The elastic moduli of the different breast tissues did not change with the frequency of the applied displacement over the experimental range of the strain rates (Krouskop et al. 1998). It can be clearly shown in Table 1.2 that the breast fibrous tissues are stiffer than glandular tissues and they are in turn harder than adipose tissue. Tumors with the infiltrating ductal carcinomas are apparently stiffer than the tumors with ductal carcinomas.


1.4 Elastography


It is a direct imaging technique of the strain and Young’s modulus of tissues (Ophir et al. 1999; Gao et al. 1996; Sarvazyan 1993). The images produced by elastography are high-resolution images and called elastograms. Elastograms display the axial or lateral strains. The basic principal of elastography method will be described here.

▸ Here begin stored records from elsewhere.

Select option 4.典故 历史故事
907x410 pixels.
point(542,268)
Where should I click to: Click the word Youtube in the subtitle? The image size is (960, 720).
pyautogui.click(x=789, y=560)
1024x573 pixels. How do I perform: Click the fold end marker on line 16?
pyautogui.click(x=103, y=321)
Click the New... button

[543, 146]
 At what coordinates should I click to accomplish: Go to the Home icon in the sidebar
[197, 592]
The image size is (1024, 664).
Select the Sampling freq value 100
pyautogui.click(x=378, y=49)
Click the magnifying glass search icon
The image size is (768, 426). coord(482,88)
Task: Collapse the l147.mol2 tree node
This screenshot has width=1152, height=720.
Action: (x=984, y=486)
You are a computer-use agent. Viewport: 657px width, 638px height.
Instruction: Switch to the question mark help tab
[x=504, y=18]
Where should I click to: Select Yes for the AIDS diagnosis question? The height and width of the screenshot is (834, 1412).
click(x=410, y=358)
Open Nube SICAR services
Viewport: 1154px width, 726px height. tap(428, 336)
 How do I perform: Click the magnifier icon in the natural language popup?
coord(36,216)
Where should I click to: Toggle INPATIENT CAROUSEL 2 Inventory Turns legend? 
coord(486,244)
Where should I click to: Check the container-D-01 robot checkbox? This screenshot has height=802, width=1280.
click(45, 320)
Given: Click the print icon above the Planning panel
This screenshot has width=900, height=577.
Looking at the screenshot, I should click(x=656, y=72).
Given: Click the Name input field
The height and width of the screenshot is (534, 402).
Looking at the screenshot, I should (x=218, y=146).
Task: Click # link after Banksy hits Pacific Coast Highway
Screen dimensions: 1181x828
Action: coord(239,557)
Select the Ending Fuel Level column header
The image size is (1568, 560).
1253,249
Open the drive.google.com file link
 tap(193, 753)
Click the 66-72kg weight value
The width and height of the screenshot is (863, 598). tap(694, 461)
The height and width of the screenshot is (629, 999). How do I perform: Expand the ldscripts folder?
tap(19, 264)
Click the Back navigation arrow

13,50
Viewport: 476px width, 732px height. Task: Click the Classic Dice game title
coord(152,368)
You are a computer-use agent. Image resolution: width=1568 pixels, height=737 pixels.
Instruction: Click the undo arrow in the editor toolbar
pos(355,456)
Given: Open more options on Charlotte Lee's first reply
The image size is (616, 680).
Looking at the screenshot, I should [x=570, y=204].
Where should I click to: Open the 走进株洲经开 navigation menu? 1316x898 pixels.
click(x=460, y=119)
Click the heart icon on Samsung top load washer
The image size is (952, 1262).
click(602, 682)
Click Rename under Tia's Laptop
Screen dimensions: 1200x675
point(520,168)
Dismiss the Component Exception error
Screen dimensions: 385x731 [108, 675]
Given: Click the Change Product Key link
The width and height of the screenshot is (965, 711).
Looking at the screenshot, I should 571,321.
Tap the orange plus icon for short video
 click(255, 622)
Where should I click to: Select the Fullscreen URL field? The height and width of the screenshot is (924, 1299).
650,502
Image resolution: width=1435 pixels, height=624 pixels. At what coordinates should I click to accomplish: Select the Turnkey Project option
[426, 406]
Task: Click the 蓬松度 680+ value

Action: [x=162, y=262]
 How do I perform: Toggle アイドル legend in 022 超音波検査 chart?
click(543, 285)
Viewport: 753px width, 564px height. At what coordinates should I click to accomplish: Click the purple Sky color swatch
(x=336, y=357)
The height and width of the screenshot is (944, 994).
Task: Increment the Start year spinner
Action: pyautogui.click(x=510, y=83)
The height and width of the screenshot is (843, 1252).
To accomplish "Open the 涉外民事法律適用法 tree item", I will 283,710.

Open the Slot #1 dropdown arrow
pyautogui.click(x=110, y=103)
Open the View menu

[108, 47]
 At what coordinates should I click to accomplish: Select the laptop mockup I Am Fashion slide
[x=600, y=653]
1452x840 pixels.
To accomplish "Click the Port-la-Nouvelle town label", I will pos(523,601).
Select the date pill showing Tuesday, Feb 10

In order to avoid the problems due to reflections, standing waves, and mode patterns, quasi-static stress is applied to the tissue. All points in the tissue experience a certain level of three-dimensional strains. Since a rapid compression is applied, only the elastic property is observed and slow viscous properties are neglected although tissues have viscoelastic properties. In elastography, quasi-static uniaxial stress is applied and the estimation of strain along the ultrasound beam (longitudinal strain) is considered in small tissue elements. If one or more of the tissue elements has different stiffness with the others, the level of strain in that element will be higher or lower. And if the tissue element is harder, then it will experience less strain than the softer one.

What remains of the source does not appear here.